Carissimi ragazzi, rieccoci con la seconda puntata:

 Marco ... Si presentava già allora com’è ora ... IMPONENTE in tutti i sensi: alto e “grande” di corpo e di spirito. Ancora si stava laureando, già scriveva e recitava da tempo (tra l’altro è anche lui un ex del laboratorio teatrale del Liceo Morgagni, che poi ha diretto per più di vent’anni). Molto giovane (eh, eh ... allora eri giovane, caro mio ... ! ), ma già determinato, idee chiarissime, sicuro di sè e altamente professionale, “duretto” all’occorrenza ma ... (a detta di tutti, e proprio di tutti) ... sostanzialmente  MORBIDOTTO: non per nulla con noi si firma da anni “anonimo regista paffutello”.Se non fosse stato ... così com’è, non so come avremmo fatto. Dopo avere fagocitato gli allora rappresentanti degli studenti, riuscimmo a rastrellare uno sparuto gruppo di autentici temerari disposti a recitare e incominciammo gli incontri pomeridiani. Per un po’ “ci scaldammo” improvvisando,  piuttosto “fantozzianamente”, alcune scenette a tema divisi in gruppi ... saranno stati tre, al massimo quattro gruppi, visto che eravamo quattro gatti. Poi passammo alla realizzazione di “Questione di Gita o di Morte”, replicato in occasione del decennale (maggio 2003).Il copione, come tutti gli altri finora, è di Marco Perrone, modificato e integrato “strada facendo”dal gruppo. E’ la drammatica storia di una scolaresca scalcagnatissima che si trova in gita dalle parti di Pompei insieme ad una non meglio identificata, insopportabile professoressa.

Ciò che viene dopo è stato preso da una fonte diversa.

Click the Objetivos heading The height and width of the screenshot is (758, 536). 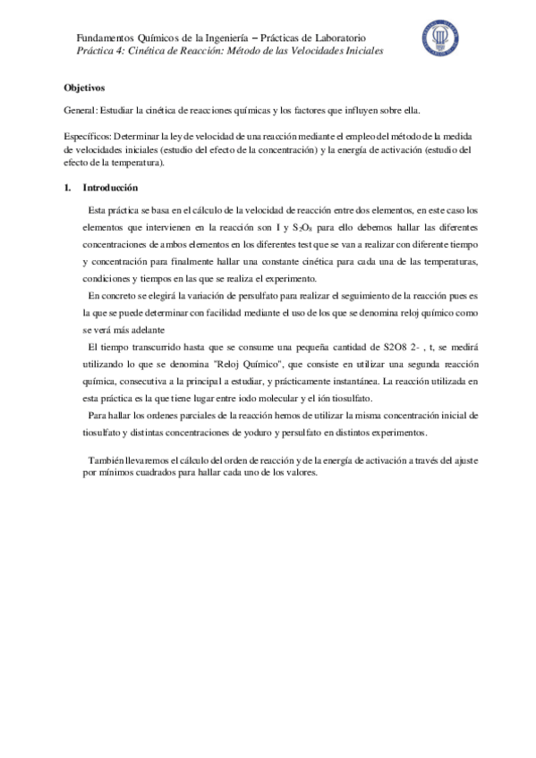tap(85, 88)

 Poiché le strade della costiera amalfitana sono, come si sa, piuttosto ripide e tortuose e dato che la suddetta scolaresca si prodiga per “animare”  ulteriormente il viaggio, capita che il pullman si scontri frontalmente con un camion carico di ... ortaggi. Mentre la prof. si salva e ne esce fresca come una rosa, tutti i ragazzi, invece entrano in COMA profondissimo, e così avviene una cosa davvero molto ...  profonda: ciascuno rivive gli eventi cruciali della vita, i problemi e i conflitti del quotidiano, il rapporto con i genitori ecc. ... in chiave ONIRICA. Naturalmente gli adulti si preoccupano: a parte la solita prof., quel trombone del primario, alcune “veline” in camice da infermiera e una “unità di terapia intensiva” che manco nei gironi danteschi, vi sono una quantità di parenti! Tutti costoro, approfittando dell’incoscienza (per una volta NON metaforica ma reale) dei pargoli, affliggono i poveretti scaricando su di essi le proprie personali manie, follie e paranoie e scatenando in essi rabbia, sconforto, autentici INCUBI! Finché tutti i ragazzi, disperati, non invocano la MORTE. Il problema è che questa arriva davvero, con tanto di saio nero, faccia a teschio e falce. I ragazzi naturalmente ci ripensano subito, ma ... che fare?Per fortuna la prof., tanto per fare una cosa nuova, scambia la Morte per la madre di uno studente “somaro”, poi lei e il medico, trascinati dalla retorica e tanto per fare una cosa nobile, affermano di essere pronti ad immolarsi in nome della salvezza dei pargoletti ... I quali non se lo fanno dire due volte: in quattro e quattr’otto convincono la Morte (che già rosica) a scambiare le loro vite con quelle della prof. e del primario. Lei accetta e così i ragazzi, guariti, possono andarsene finalmente a Pompei, naturalmente a piedi.              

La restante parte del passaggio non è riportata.